*Passage for review*
⟨
Worship, Friendship & Learning Together
Following on from Charlie Alexander’s report on the Parish Worship nights at the end of last year, Gil Marsden gives her perspective.
I got involved in the parish monthly worship sessions last year, when the group started meeting to record IRL. For those who aren’t with the lingo, that means In Real Life. It was such a blessed relief to worship together, playing actual instruments, with actual humans, after weeks of pre-recorded worship in our separate homes for our separate church online services during lockdown. I have to admit to being a bit nervous when I arrived at the first rehearsal, as I barely knew a soul on the joint parish team. But they welcomed me with open arms (metaphorically speaking and under strict Covid protocols, of course) and only teased me a little bit.
As it happens, over the past year I’ve been on a very slow and belated journey exploring racism, my own privilege and bias as a white person and the chasm that often seems to exist between Biblical justice and the historical evangelical primary emphasis on salvation. As a 4th generation descendant of Irish missionaries to Central Africa, and having grown up and studied in Zambia, Zimbabwe and the UK, before finally settling in Cape Town as a married adult in 1999, it’s not surprising that I find my heritage and identity confusing and sometimes shameful.
So where does parish worship come into it? Well, firstly, it’s been a joy and a challenge to learn a whole new worship repertoire in different languages and styles. We’ve been fortunate, at CHS, to have written and sung many homegrown worship songs as part of our DNA from the early days of our church plant. However, it’s all too easy to default to the well-known and easy formulas of some of the overseas mega-churches’ worship songs. No offence to them, many anointed songs have come out of them. But the focus of the parish worship sessions has been to use songs written on our continent, in our country, in South African languages and by some of the parish team themselves – and that’s been powerful.
⟩
*Tasks to complete*
1/ Answer these questions from the article on parish worship:
(a) What does IRL stand for?
(b) In which countries did the writer grow up and study?
(c) In what year did the writer settle in Cape Town?
2/ Write the next part of the article on parish worship, picking up after its last sentence.
The items have nothing to do with the article on parish worship.

*Source information*
⟨
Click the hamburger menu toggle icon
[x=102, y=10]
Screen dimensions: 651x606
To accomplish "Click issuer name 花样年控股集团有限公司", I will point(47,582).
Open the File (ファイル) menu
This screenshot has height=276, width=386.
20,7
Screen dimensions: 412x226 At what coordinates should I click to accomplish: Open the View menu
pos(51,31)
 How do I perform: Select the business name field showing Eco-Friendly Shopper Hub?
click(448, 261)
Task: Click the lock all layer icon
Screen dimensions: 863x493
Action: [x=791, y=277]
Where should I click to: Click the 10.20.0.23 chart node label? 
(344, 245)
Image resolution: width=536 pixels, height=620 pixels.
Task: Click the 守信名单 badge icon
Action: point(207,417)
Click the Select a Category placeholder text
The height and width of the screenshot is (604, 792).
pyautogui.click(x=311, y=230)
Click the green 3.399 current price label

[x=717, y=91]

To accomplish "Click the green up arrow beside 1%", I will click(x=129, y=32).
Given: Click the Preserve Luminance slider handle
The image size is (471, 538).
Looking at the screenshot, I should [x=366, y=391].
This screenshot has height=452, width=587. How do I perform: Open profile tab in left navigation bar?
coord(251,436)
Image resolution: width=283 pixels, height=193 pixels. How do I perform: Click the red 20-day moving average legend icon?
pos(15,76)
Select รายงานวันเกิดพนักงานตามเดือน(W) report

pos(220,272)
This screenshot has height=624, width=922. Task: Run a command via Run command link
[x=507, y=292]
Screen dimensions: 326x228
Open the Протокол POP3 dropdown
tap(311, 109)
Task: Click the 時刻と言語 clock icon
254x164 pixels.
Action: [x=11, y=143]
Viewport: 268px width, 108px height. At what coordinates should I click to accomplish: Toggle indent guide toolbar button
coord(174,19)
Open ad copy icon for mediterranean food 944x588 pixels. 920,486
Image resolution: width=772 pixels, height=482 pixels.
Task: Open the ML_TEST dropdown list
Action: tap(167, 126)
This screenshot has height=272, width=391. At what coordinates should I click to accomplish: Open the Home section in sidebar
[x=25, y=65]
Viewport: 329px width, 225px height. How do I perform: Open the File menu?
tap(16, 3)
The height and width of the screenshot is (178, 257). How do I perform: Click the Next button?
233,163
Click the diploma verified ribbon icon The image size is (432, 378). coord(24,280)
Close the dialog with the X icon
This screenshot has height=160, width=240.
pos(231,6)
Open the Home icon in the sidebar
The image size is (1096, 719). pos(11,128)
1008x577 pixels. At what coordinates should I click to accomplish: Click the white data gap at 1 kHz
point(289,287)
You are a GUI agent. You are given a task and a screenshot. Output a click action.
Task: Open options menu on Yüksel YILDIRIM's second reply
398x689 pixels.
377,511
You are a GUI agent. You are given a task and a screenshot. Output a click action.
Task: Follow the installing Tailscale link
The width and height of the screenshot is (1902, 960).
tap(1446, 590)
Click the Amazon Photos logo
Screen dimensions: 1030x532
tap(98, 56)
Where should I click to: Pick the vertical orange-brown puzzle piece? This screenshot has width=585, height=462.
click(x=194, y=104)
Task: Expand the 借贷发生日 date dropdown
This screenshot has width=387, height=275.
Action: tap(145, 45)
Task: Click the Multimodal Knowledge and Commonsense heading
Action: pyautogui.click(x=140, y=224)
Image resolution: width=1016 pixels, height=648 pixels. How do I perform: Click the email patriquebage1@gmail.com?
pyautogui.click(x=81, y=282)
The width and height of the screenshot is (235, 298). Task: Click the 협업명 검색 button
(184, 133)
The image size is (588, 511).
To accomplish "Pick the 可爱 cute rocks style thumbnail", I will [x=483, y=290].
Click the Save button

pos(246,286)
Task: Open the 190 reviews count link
⟩
*Answers by item number*
1/
(a) In Real Life
(b) Zambia, Zimbabwe and the UK
(c) 1999

2/
The challenge aspect has been that due to time constraints we often don’t have a lot of preparation or rehearsal time and it has pushed me out of my comfort zone to be playing and singing songs that I don’t feel adequately prepared for, especially in a language I don’t speak. “Welcome to our world!” say all the people for whom English is a second, third or fourth language and who have to tackle the majority of hymns and worship songs in English most of the time. So that’s a worthwhile learning curve for me!
Secondly, apart from broadening my song repertoire, the monthly gathering has allowed me to begin to make friends with people from (I’m not gonna lie) a different generation to me but also with a different skin colour and cultural heritage to me. When we’re practicing and recording, it’s hard to actually get to know one another – especially behind a mask or a microphone. But in the breaks or when sharing a meal together, we’re beginning to share stories and life circumstances and always, the banter!
So it’s a slow process, but this is the work to be done of examining one’s long-held beliefs, biases and blind spots and allowing friends of colour, in Christ, to call me out, challenge me, contradict me and correct me where necessary – and for it to be happening in the context of joint worship across our parish churches, is definitely a God thing. I am grateful to God and to all the people in the parish worship team for being part of this journey with me.